The completed shelf after a coat of boiled linseed oil

A good lump hammer or mallet is essential to the operation of the Roubo-style bench – it is used to adjust the planing stop and set holdfasts. So the final detail which I wanted to add was a peg to the front left leg, from which to hang my lump hammer. I can’t take credit for this idea – when I was teaching at the LAP storefront last autumn I noticed that Chris had fitted a peg to his Roubo bench for this purpose, and after a week or working a that bench I was sold on it as a very useful addition.

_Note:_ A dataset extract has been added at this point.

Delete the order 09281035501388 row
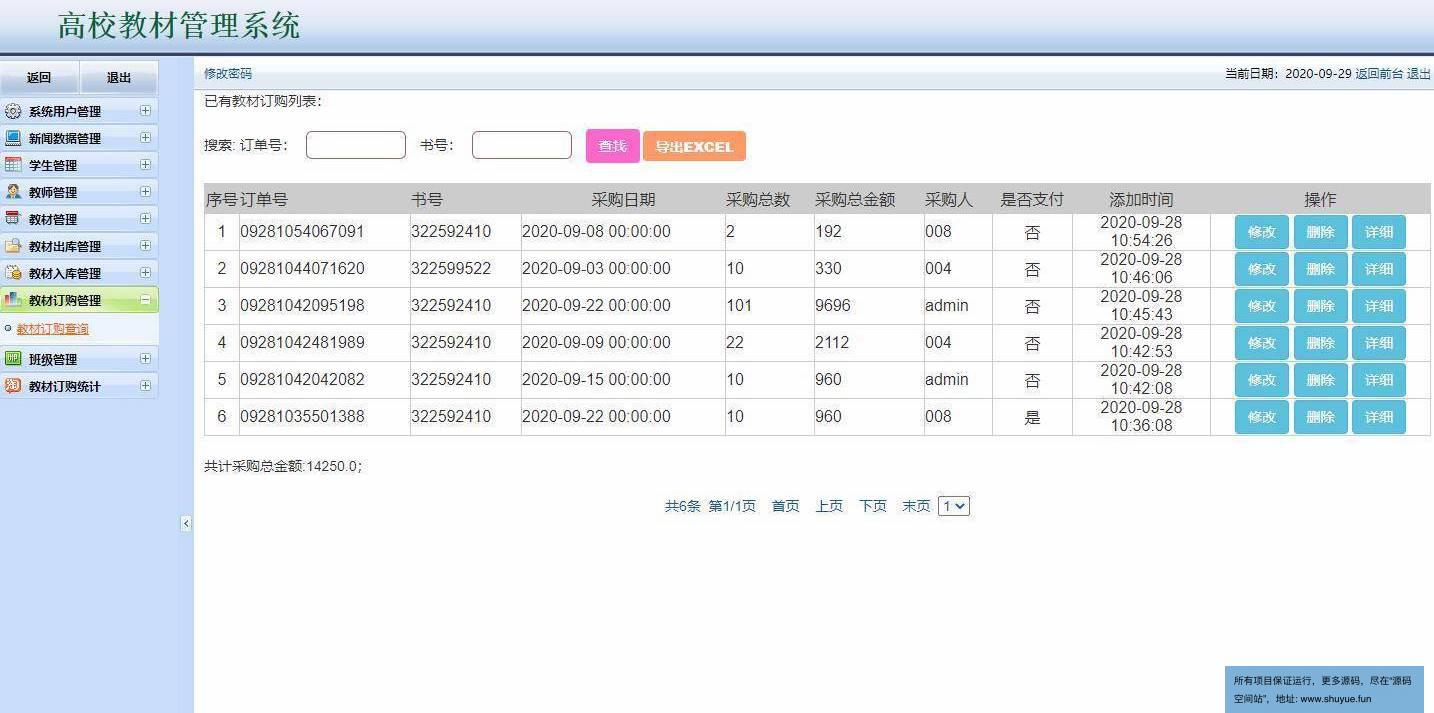1434x713 pixels. (1320, 417)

I used riven oak for the peg, which was left over from the Welsh stick chair I built for Mortise & Tenon last year

I’m still in my infancy as a turner, but simple jobs like this are a great opportunity to develop skills, and I really enjoy firing up the lathe. Because the peg will carry the weight of a 2.2lb lump hammer, I wanted to make it from reliable strong stock. After rummaging through my stash of air dried riven oak (a bucket of shorter pieces lives at the foot of my drill press) I found a suitable piece roughly 5″ long, which I brought down to rough size with a froe and lump hammer.


Stage one is turn the blank to a cylinder

I turned the roughly sized oak into a cylindar a little over 1″ diameter, and then turned a 1″ long tenon to just over 1/2″ diameter using a parting tool and Peter Galbert’s very helpful Caliper. With the tenon turned, I removed the workpiece from the lathe and cut the excess material using a Bad Axe 12″ carcase saw.


Turn the tenon, and layout the sections of the peg

I then turned the peg, using a set of zero jaws to grip the tenon. The head of the peg is roughly 1″ in diameter, and I turned the body of the peg by eye until it had a pleasing shape – no real meaurements were involved. While the form is not as elegant as the “shaker” style peg Chris has on his bench, this peg is plenty stout and should support the lump hammer without any problem. I sanded the tool mark off with 320 grit paper while the peg was on the lathe.


Zero jaws hold the tenon so that I can shape the peg

After checking the placement of the peg, I bored a mortise in the leg using a 1/2″ auger bit in my North Bros brace. I’ve never used the ratchet function on the brace before, but the proximity of the bench top meant that I was unable to use the full sweep of the brace, and engaging the ratchet made easy work of boring the mortise to full depth using only 2/3 turns of the brace.


The shaped peg, ready to be fitted to the bench

The peg tenon was a little too snug to fit into the mortise, so I borrowed a chairmaking technique from Chris and compressed the tenon with a pair of non-scratch pliers. Applying a coat of hide glue allowed the tenon to slide into the mortise before the moisture in the glue caused the tenon to swell, locking it in place. A quick coat of boiled linseed oil on the peg, and the bench was finished. I’ve ordered some leather cord and once this arrives I will drill a hole in the handle of the lumb hammer and hang it from the peg, ready for work.


Fitted to the bench and oiled

And so, after 13 months’ work, I can finally say “Roubo Is Here“. I celebrated with a whisky at the bench to christen it.